Multi-carrier small cell network supports private LTE and MNOs
Dense Air, a subsidiary of network infrastructure vendor Airspan, recently worked with the Dublin City Council to deploy a neutral host small cell network in the city’s dockalnds area. The project, which recently won an award from the Small Cell Forum, is meant to hasten network densification in support of in-building connectivity, IoT implementations, wireless backhaul and boosting carrier services.
Dense Air controls its own mid-band spectrum in Ireland, Belgium, Portugal, New Zealand and Australia. The company provides neutral host network services “designed to improve coverage and capacity in locations that are technically difficult or commercially uneconomic to support,” according to its website.
Dense Air announced the partnership with the city and other Irish agencies in January 2018. The goal was to use this project to create a blueprint for deploying network infrastructure on city-owned assets with an eye on supporting densification efforts in the transition from LTE to 5G.
Dense Air Head of Strategy Paul Coffey, speaking during 5G World in London, discussed the Dublin project and highlighted the key role of gaining buy in from city leaders. “It’s about making them an active participant, an active stakeholder in that deployment. In today’s world and previously, they’d been very much a passive player and the mobile operators deploy as they see fit. If we can turn that model around…it facilitates a much richer model for everybody, MNOs included.”
Coffey’s comments came during a panel discussion on 5G use cases; video of that session is available here.
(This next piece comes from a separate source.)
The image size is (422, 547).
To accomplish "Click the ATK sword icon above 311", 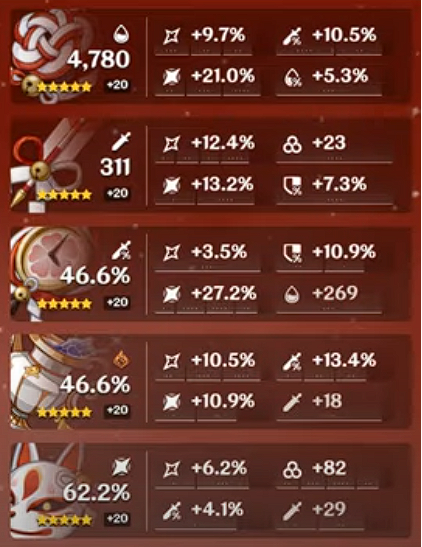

Jamie Cudden, Dublin’s smart city program manager, said the smart docklands project gives the city “a clear competitive advantage and we are now ideally placed to provide a perfect live 5G test environment for companies to work with us to trial services that can help us solve different challenges. Furthermore Dublin is now providing other cities globally a template for how they can realize the future 5G opportunity.”